La chica —su chapa identificativa ponía «HOLA, MI NOMBRE ES
Carly
»— había sido alejada del andén para ver si moría o no. Si no, podría regresar. Si moría, Jack le pegaría un tiro en la cabeza. En cualquier caso, Jack iba a pasar la noche a su lado.

Hizo lo que pudo, le pasó un botiquín de primeros auxilios entre los barrotes. Ella se aplicó mercromina en los brazos hasta que se le pusieron de color naranja.

—¿Has olvidado lo que te enseñé? —le recriminó Jack en un tono neutro. Como si sólo le estuviera preguntando algún dato práctico—. Nunca toques nada que haya estado en el exterior. No hasta que sea desinfectado.

—Parecía tan asustado, yo sólo quería… —Carly se encogió de hombros Tampoco es que importe. De todas formas, todos moriremos.

—No puedes ceder a esa actitud ahora. Especialmente ahora, cuando tenemos una oportunidad de verdad de salir de aquí. ¿No has oído lo del barco?

La chica me clavó la mirada. No había más que pura antipatía en sus ojos, un rechazo absoluto a conectar conmigo.

—¿Sí? Bueno, gracias por convertir mi muerte en una ironía más grande, abuelo.

—No hables así a los mayores —dijo Jack. No levantó la voz, pero su tono me puso la piel de gallina a mí—. ¿Me estás oyendo?

—Sí, señor.
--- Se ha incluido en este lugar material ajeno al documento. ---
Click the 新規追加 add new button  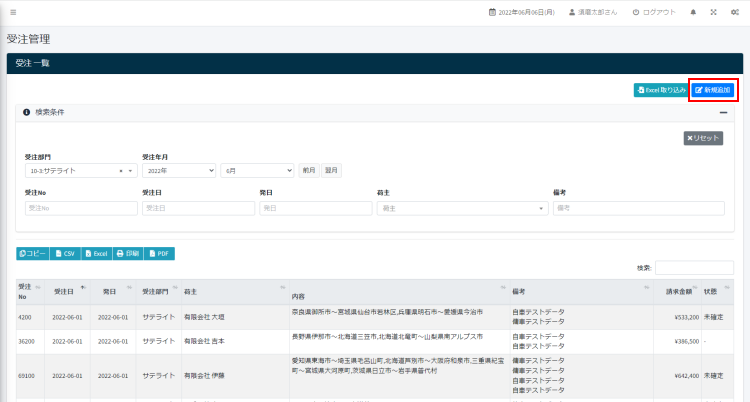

No me importa una mierda, señor. —Se dio media vuelta y empezó a alejarse de la puerta—. Ya he tenido suficiente —gritó—. Me voy a Brooklyn. —Fuera sólo había un tubo fluorescente encendido. La oscuridad se la tragó rápidamente.

Jack no la llamó. En cambio, se desplomó en el suelo de baldosas, con la espalda apoyada en la pared para poder vigilar la puerta. Recogió su SPAS-12 y se la puso sobre las rodillas. Se metió la mano en un bolsillo y sacó un cartucho, un proyectil de tungsteno de dos pulgadas y media, a menos que me equivocara.

—¿Qué posibilidades tiene? —pregunté.

—Basándome en lo que he visto, un noventa por ciento. Háblame, Dekalb. Cuéntame por qué sigues persiguiéndome mientras yo me limito a intentar hacer mi trabajo. —Esas palabras eran muy directas y vulnerables para haber salido de ese hombre. Era evidente que estaba sometido a mucho estrés. Pensé en dejarlo a solas y volver al día siguiente, pero intuía que todos sus días eran así.

—Enviaste a un par de personas al exterior hace unos días. Paul y Kev, creo. —Ray me había mencionado sus nombres cuando hablamos en la puerta.

Él asintió y abrió la recámara de su arma. Metió el cartucho y la cerró otra vez.

—Sí —confirmó.

—Así que no estáis atrapados aquí dentro. Podéis enviar gente al exterior cuando necesitáis, digamos, conseguir suministros o lo que sea. No digo que no sea peligroso, pero se puede hacer. Debes de conocer trucos para sobrevivir que nosotros desconocemos.

Sin apartar la vista de la puerta de rejas que tenía delante, levantó los extremos de la boca. No lo llamaría una sonrisa.

—Claro. Conocemos un truco genial. Se llama desesperación. Cuando tenemos el hambre suficiente, siempre hay alguien que se ofrece voluntario para salir y conseguir más comida. A veces, la gente se aburre y sale por su cuenta. Algunos incluso vuelven. Se nos está acabando todo, Dekalb. No sé si te has dado cuenta, pero el recurso del que más cortos andamos es de hombres solteros de dieciocho a treinta y cinco años. Son los que se ofrecieron voluntarios primero.